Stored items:
═══

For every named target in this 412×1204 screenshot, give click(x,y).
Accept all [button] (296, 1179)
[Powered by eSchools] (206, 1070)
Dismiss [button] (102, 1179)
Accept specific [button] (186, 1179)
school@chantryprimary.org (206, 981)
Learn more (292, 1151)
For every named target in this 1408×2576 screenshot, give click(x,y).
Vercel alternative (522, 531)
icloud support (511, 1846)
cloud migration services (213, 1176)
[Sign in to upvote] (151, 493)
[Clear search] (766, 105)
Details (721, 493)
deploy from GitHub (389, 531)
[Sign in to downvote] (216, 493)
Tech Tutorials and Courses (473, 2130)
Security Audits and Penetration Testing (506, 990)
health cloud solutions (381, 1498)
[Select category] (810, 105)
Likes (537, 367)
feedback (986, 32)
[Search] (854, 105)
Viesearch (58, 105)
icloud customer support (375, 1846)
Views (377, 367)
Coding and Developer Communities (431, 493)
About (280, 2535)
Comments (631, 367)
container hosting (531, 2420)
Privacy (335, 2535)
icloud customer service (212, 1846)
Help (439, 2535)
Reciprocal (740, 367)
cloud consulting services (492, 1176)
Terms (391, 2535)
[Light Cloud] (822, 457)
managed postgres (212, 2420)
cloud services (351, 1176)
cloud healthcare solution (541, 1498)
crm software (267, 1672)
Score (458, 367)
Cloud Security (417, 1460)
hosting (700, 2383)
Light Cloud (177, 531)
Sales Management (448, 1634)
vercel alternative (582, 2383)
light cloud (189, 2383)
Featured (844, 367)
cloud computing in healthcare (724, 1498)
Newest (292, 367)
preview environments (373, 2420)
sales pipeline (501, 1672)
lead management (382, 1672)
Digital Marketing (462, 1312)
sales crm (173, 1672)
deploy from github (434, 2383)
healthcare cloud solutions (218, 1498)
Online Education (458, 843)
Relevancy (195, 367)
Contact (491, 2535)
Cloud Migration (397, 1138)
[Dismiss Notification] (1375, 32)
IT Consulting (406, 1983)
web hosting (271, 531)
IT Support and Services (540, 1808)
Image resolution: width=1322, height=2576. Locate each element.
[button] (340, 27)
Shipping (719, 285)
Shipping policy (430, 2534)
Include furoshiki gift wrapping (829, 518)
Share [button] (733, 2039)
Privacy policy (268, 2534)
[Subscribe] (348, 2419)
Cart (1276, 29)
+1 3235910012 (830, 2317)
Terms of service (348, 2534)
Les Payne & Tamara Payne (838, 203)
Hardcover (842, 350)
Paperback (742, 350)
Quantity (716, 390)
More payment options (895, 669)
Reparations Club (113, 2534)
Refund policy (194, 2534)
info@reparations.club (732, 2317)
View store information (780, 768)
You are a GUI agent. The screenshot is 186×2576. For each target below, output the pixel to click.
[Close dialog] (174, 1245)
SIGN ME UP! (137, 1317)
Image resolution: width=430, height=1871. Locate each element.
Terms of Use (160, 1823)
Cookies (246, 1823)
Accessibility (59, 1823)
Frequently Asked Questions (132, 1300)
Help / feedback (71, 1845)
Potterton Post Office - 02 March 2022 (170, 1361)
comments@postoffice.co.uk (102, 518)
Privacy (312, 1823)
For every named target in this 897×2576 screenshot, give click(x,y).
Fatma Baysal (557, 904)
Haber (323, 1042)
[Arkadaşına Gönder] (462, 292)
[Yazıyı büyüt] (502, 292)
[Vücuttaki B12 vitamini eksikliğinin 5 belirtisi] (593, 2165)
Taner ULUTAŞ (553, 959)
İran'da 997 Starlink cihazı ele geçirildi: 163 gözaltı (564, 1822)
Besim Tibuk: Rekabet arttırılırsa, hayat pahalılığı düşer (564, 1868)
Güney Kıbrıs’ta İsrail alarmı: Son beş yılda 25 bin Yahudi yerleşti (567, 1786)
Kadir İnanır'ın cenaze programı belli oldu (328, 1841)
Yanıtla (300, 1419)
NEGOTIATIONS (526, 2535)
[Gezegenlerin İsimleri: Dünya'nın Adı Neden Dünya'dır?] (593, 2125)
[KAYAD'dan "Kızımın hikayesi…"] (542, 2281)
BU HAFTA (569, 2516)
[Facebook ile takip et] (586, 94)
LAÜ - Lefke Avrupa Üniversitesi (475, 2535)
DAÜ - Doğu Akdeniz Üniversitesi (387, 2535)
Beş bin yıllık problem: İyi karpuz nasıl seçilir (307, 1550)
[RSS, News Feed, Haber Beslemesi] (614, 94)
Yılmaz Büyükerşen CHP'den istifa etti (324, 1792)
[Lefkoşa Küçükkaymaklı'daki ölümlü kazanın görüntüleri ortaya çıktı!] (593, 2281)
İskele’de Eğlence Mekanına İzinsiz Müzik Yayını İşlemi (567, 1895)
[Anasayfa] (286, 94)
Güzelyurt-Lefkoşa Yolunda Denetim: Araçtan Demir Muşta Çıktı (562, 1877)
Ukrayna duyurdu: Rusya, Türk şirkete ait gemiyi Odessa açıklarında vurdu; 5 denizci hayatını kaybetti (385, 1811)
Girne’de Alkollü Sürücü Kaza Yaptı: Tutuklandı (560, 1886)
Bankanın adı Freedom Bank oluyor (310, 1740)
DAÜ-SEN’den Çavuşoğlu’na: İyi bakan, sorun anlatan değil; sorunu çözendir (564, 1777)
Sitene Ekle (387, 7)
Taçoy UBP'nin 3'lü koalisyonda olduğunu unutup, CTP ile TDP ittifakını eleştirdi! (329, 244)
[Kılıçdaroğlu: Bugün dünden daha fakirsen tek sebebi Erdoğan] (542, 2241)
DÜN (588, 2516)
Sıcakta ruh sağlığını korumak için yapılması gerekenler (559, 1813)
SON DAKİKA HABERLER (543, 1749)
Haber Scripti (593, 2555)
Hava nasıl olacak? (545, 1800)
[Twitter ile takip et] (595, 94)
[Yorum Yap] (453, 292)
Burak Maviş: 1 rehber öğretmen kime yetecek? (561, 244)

═══

### Task objective
What is needed is an exact copy of the lines above, from the one containing "cloud computing in healthcare (724, 1498)" through the one containing "More payment options (895, 669)", with nothing added.

### Reply to the exercise
cloud computing in healthcare (724, 1498)
Newest (292, 367)
preview environments (373, 2420)
sales pipeline (501, 1672)
lead management (382, 1672)
Digital Marketing (462, 1312)
sales crm (173, 1672)
deploy from github (434, 2383)
healthcare cloud solutions (218, 1498)
Online Education (458, 843)
Relevancy (195, 367)
Contact (491, 2535)
Cloud Migration (397, 1138)
[Dismiss Notification] (1375, 32)
IT Consulting (406, 1983)
web hosting (271, 531)
IT Support and Services (540, 1808)
Image resolution: width=1322, height=2576. Locate each element.
[button] (340, 27)
Shipping (719, 285)
Shipping policy (430, 2534)
Include furoshiki gift wrapping (829, 518)
Share [button] (733, 2039)
Privacy policy (268, 2534)
[Subscribe] (348, 2419)
Cart (1276, 29)
+1 3235910012 (830, 2317)
Terms of service (348, 2534)
Les Payne & Tamara Payne (838, 203)
Hardcover (842, 350)
Paperback (742, 350)
Quantity (716, 390)
More payment options (895, 669)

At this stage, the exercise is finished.